▶ _INSTRUCTION_: Quote the material starting with the line that contains "Open the user avatar menu" and going on through the line that contains "click(1107, 28)", including both of those lines. Leave the pictures out of your answer.

▶ _GIVEN DATA_:
=======

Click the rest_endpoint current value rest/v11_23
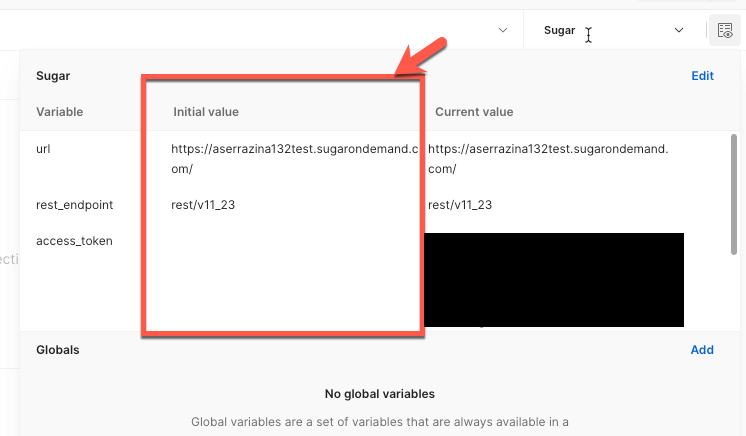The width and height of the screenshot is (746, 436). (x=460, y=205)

=======

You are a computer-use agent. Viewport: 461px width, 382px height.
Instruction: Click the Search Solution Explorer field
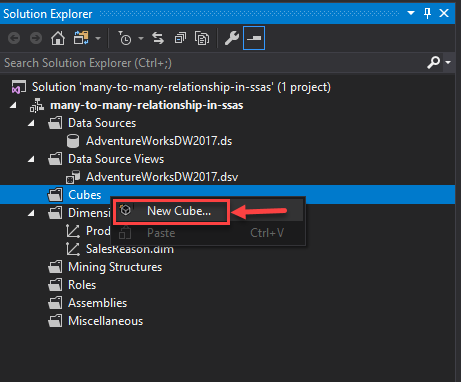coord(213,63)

=======

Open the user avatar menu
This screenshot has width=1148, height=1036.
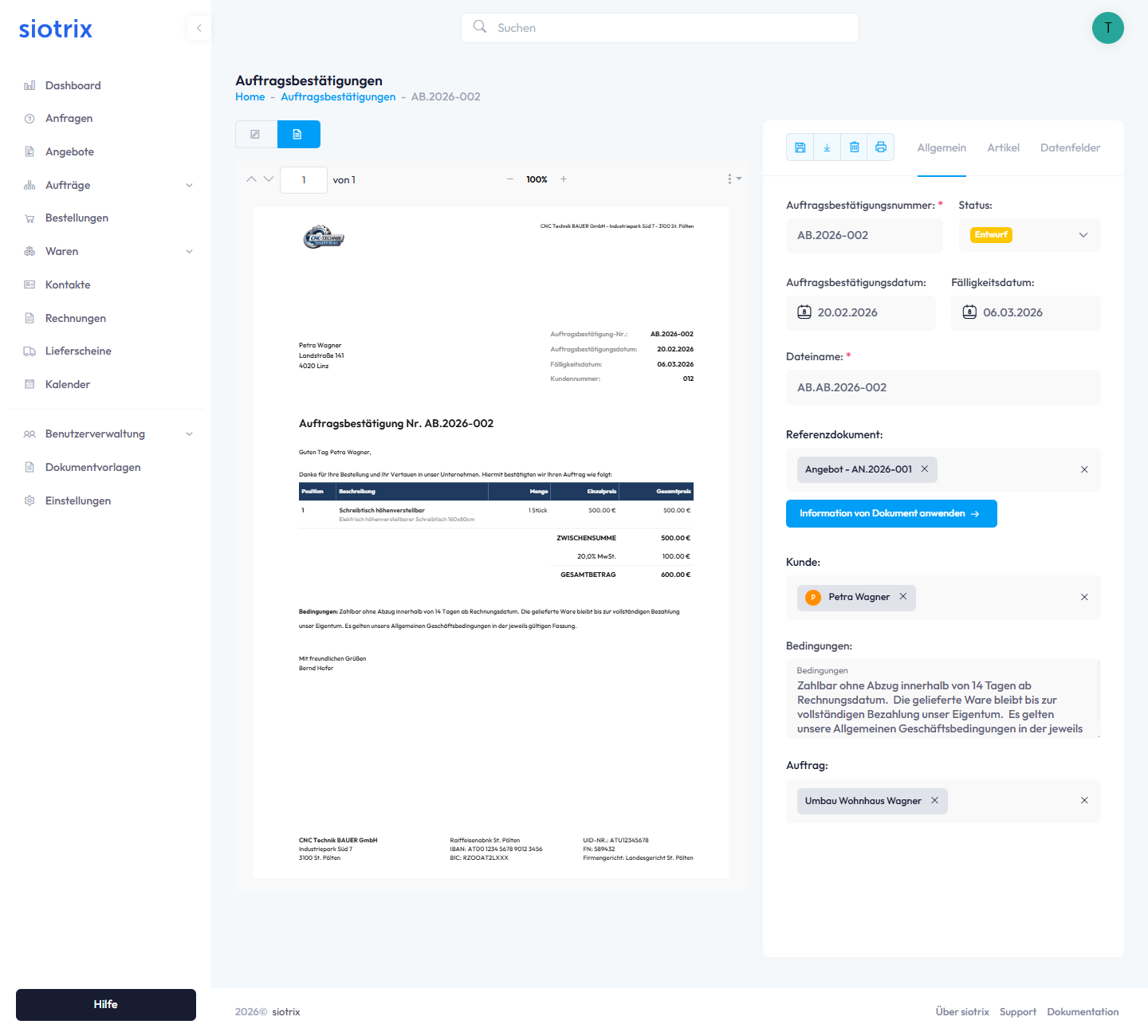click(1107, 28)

=======

▶ _ANSWER TO THE EXERCISE_:
Open the user avatar menu
This screenshot has width=1148, height=1036.
click(1107, 28)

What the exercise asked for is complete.